BEBOP CHICKEN CHILI
1 tablespoon olive oil
1 large onion, diced
2 teaspoons kosher salt
2 tablespoons minced garlic
2 red bell peppers, diced
1 poblano pepper, diced
1 1⁄2 pounds ground chicken
1⁄4 teaspoon cayenne
1⁄2 teaspoon garlic powder
1⁄2 teaspoon onion powder
1 teaspoon dried oregano
1 teaspoon dried thyme
1⁄2 teaspoon freshly ground black pepper
1 (15-oz) can black beans, rinsed and drained 2 tablespoons dark brown sugar
1 bay leaf
2 teaspoons Worcestershire sauce
1 (14.5-oz) can diced tomatoes, drained
3⁄4 cup chicken stock
1. Heat the oil over medium-high heat in a large Dutch oven and add the onion when the oil is hot. Sprinkle with 1⁄2 teaspoon of the salt and saute for about 3 minutes, until the onion is translucent.

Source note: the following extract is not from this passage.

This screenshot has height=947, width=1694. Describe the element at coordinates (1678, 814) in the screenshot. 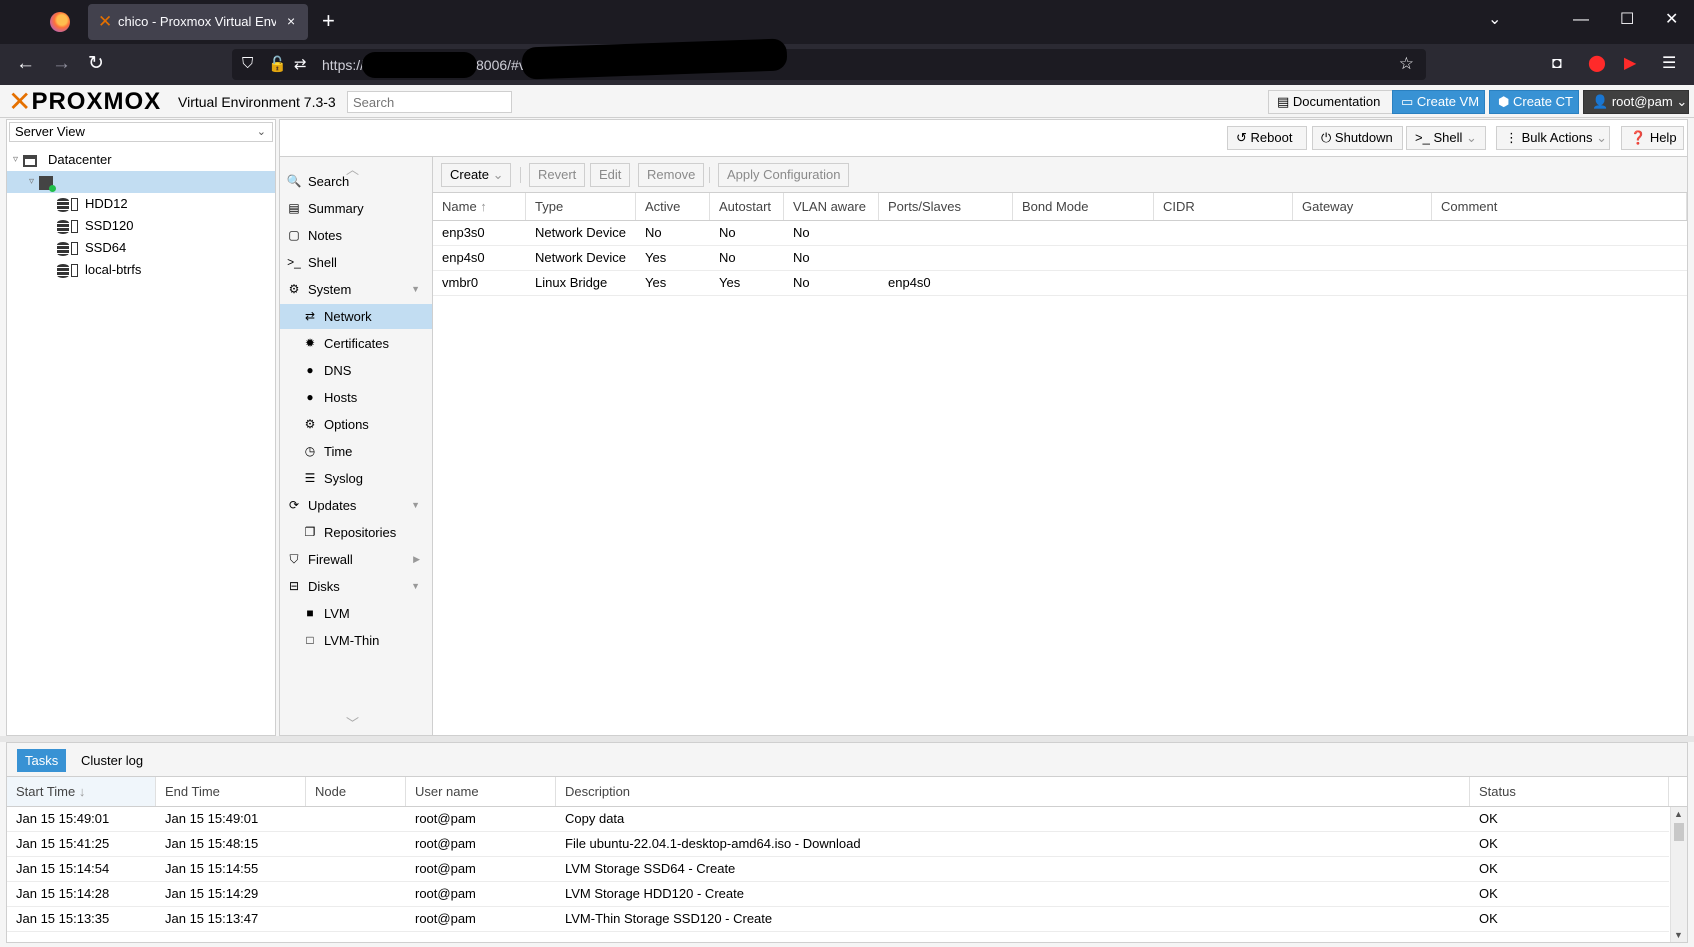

2. Add the garlic, bell peppers, and poblano, then cook until softened, about 5 minutes.
3. Once the vegetables are soft, add the chicken. Stir to crumble the chicken as it cooks.
4. Once the chicken begins to turn opaque, after about 3 minutes, add the spices, herbs, and the remaining 1 1⁄2 teaspoons salt. Stir to coat and toast the spices, then cook for about 3 minutes.
5. Stir in the remaining ingredients and bring to a simmer. Lower the heat to medium and cook for 15 minutes with the pot covered. Remove the lid and continue to simmer the chili for another 30 minutes, stirring occasionally. Season to taste and serve!